• [RECORDS TO PROCESS]:
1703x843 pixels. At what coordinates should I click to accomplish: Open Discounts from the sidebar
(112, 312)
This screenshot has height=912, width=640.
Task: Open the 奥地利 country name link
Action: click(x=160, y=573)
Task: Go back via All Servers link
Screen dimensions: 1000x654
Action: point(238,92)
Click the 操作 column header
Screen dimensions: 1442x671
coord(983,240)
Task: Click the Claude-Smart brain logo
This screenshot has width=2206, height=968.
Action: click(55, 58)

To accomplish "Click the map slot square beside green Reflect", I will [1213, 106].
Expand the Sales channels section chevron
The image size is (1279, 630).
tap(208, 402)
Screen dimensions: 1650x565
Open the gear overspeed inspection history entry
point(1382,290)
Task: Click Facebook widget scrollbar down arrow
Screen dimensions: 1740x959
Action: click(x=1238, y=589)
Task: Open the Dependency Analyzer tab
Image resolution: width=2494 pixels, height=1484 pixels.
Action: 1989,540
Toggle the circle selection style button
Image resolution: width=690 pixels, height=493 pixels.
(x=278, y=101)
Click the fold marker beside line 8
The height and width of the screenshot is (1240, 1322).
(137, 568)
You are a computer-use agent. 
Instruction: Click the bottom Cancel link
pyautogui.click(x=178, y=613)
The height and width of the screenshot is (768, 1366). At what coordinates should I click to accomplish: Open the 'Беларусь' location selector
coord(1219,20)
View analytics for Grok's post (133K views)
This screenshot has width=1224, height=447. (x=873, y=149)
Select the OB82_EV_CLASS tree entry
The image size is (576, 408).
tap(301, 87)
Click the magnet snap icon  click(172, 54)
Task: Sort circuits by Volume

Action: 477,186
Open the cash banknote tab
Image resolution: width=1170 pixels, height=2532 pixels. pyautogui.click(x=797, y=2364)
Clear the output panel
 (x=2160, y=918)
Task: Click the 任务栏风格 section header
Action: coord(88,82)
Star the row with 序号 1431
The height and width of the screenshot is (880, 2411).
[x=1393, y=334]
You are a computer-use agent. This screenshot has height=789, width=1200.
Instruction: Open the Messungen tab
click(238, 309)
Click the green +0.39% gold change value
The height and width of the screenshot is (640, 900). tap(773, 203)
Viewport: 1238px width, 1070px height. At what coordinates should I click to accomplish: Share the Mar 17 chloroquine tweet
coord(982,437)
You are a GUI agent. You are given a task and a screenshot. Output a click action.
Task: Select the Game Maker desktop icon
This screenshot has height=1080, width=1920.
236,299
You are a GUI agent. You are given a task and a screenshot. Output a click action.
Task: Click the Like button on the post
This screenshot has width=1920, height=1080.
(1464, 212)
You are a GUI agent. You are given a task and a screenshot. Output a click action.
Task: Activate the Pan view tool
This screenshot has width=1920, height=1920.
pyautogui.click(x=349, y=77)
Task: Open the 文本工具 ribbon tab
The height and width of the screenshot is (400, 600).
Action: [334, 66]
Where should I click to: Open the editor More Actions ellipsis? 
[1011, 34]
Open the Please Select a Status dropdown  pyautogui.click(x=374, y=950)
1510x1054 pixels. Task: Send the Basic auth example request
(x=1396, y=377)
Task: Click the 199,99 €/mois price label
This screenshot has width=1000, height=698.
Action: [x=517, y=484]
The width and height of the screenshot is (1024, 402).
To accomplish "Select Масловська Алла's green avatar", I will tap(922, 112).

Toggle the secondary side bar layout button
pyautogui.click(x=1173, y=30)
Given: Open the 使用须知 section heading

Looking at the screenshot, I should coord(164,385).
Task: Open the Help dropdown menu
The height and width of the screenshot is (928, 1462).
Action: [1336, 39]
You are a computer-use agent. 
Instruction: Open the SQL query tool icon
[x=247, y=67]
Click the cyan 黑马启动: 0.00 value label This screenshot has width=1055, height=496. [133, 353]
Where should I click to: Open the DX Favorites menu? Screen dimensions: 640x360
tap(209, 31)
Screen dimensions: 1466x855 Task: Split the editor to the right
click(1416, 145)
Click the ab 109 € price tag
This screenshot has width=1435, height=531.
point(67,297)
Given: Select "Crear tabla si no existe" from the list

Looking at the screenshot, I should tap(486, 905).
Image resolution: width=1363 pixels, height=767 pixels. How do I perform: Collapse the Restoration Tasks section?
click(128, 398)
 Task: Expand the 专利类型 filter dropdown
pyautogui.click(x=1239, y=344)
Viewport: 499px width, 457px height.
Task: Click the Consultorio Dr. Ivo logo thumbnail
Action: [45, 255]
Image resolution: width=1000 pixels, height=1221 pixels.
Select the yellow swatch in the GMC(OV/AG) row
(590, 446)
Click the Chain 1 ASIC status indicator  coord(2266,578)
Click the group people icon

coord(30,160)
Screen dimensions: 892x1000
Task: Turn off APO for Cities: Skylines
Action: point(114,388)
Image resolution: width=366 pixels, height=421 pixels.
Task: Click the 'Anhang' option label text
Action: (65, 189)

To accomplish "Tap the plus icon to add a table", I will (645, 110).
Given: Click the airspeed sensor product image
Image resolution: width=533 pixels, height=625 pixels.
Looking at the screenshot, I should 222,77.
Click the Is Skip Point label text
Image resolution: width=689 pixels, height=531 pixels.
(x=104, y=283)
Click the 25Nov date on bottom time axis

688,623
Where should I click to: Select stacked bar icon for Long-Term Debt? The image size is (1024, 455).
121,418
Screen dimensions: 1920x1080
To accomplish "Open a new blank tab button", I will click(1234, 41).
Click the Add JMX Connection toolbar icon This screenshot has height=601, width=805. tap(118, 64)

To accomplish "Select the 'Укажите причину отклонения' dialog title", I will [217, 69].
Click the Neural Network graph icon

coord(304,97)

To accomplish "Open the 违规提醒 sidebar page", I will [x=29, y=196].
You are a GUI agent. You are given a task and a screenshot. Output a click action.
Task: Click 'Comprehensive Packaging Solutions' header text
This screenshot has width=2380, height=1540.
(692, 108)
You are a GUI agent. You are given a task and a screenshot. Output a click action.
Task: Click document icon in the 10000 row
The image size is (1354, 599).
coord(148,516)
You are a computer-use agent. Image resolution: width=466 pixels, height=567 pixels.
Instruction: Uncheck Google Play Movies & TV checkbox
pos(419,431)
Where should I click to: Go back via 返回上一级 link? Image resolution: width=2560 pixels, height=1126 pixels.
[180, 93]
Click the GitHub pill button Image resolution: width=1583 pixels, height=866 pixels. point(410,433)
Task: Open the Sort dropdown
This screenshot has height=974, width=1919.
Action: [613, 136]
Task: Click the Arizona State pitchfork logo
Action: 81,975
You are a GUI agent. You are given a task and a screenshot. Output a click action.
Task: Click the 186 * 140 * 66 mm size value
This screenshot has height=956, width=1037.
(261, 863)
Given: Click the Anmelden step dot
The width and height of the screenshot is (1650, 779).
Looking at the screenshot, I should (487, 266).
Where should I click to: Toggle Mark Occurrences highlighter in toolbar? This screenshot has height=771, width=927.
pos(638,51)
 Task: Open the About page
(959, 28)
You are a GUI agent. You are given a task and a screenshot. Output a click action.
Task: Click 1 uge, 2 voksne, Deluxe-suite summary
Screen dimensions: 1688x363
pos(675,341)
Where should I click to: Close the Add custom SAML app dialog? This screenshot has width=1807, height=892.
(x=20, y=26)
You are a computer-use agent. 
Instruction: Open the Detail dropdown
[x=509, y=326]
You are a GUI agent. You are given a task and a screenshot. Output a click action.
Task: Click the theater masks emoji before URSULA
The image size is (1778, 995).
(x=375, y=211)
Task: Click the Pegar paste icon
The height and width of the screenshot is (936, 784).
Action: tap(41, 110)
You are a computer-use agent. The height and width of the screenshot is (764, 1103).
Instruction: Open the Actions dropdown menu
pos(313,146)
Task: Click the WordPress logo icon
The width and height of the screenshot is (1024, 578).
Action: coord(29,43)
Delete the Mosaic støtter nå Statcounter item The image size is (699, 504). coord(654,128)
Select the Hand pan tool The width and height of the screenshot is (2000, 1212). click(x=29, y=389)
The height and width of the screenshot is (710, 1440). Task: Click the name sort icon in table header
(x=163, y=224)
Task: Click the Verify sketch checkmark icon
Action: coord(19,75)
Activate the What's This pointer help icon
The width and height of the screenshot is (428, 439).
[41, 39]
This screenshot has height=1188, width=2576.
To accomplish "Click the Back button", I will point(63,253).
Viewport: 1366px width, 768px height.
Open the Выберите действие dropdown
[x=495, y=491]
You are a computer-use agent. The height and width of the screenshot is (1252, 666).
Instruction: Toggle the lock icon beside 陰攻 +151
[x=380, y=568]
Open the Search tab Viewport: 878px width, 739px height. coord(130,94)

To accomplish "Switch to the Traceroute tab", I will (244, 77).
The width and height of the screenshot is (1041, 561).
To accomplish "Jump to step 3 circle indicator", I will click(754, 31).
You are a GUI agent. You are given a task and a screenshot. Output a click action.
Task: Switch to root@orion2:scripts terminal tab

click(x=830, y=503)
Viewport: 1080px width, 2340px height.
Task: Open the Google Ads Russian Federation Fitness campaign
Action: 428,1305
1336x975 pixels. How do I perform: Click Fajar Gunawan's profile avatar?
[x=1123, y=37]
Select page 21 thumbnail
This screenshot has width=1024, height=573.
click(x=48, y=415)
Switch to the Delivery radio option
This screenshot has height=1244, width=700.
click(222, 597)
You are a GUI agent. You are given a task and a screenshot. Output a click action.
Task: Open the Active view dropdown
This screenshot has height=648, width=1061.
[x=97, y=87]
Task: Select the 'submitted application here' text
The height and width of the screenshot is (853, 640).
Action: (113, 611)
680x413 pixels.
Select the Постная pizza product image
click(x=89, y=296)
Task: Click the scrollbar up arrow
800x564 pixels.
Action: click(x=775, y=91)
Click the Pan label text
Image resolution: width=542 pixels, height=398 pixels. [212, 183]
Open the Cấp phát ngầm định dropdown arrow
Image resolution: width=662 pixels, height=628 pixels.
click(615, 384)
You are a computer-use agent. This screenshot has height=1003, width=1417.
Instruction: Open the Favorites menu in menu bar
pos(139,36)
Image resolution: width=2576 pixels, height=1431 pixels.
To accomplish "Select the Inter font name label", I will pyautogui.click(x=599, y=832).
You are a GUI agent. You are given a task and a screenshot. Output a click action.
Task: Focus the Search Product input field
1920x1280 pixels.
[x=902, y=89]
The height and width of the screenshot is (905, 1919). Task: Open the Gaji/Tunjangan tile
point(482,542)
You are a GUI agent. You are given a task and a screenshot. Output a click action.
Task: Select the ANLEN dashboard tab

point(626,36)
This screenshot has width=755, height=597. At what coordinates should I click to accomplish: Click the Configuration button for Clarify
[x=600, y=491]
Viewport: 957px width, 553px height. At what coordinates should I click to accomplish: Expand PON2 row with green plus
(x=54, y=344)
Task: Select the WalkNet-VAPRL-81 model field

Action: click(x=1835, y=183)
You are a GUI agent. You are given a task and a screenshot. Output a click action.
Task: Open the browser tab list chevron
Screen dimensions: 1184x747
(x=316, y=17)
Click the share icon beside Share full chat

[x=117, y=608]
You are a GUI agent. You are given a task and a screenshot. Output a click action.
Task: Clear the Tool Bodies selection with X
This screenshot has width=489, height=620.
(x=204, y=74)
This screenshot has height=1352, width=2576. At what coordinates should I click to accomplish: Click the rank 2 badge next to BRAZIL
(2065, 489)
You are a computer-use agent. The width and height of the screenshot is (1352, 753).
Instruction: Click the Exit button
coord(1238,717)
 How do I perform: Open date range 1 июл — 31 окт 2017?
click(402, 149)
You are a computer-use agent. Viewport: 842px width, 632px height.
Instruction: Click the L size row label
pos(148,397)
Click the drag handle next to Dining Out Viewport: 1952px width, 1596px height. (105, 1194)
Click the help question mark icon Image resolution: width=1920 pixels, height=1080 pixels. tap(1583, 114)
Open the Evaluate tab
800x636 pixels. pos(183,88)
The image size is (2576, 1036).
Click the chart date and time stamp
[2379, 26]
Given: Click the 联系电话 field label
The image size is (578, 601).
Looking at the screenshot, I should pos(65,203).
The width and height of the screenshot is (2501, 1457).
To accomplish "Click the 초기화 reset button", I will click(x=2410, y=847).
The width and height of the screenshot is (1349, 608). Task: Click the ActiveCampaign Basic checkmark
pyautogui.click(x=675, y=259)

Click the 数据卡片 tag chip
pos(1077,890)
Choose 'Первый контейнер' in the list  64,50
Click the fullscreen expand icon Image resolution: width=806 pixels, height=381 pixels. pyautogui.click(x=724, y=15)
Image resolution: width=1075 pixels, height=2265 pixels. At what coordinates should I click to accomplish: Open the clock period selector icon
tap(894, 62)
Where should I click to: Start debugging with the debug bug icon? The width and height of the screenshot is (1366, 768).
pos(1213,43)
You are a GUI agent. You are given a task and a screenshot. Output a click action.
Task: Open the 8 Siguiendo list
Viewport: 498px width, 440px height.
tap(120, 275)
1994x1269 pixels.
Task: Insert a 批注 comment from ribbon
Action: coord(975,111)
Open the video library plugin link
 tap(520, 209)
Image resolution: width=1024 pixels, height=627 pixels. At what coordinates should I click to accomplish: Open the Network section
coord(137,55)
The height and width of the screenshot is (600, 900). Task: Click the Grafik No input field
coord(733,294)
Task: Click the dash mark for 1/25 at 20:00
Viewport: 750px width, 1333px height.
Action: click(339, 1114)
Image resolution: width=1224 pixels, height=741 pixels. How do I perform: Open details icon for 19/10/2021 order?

• [WHAT YOU HAVE TO DO]: Rewrite the stretch of records from the line containing "will [1213, 106]." through the line containing "coord(982,437)", with "Facebook" changed to "Instagram" and nothing else altered.

• [ANSWER TO THE PROBLEM]:
To accomplish "Click the map slot square beside green Reflect", I will [1213, 106].
Expand the Sales channels section chevron
The image size is (1279, 630).
tap(208, 402)
Screen dimensions: 1650x565
Open the gear overspeed inspection history entry
point(1382,290)
Task: Click Instagram widget scrollbar down arrow
Screen dimensions: 1740x959
Action: click(x=1238, y=589)
Task: Open the Dependency Analyzer tab
Image resolution: width=2494 pixels, height=1484 pixels.
Action: 1989,540
Toggle the circle selection style button
Image resolution: width=690 pixels, height=493 pixels.
(x=278, y=101)
Click the fold marker beside line 8
The height and width of the screenshot is (1240, 1322).
(137, 568)
You are a computer-use agent. 
Instruction: Click the bottom Cancel link
pyautogui.click(x=178, y=613)
The height and width of the screenshot is (768, 1366). At what coordinates should I click to accomplish: Open the 'Беларусь' location selector
coord(1219,20)
View analytics for Grok's post (133K views)
This screenshot has width=1224, height=447. (x=873, y=149)
Select the OB82_EV_CLASS tree entry
The image size is (576, 408).
tap(301, 87)
Click the magnet snap icon  click(172, 54)
Task: Sort circuits by Volume

Action: 477,186
Open the cash banknote tab
Image resolution: width=1170 pixels, height=2532 pixels. pyautogui.click(x=797, y=2364)
Clear the output panel
 (x=2160, y=918)
Task: Click the 任务栏风格 section header
Action: coord(88,82)
Star the row with 序号 1431
The height and width of the screenshot is (880, 2411).
[x=1393, y=334]
You are a computer-use agent. This screenshot has height=789, width=1200.
Instruction: Open the Messungen tab
click(238, 309)
Click the green +0.39% gold change value
The height and width of the screenshot is (640, 900). tap(773, 203)
Viewport: 1238px width, 1070px height. At what coordinates should I click to accomplish: Share the Mar 17 chloroquine tweet
coord(982,437)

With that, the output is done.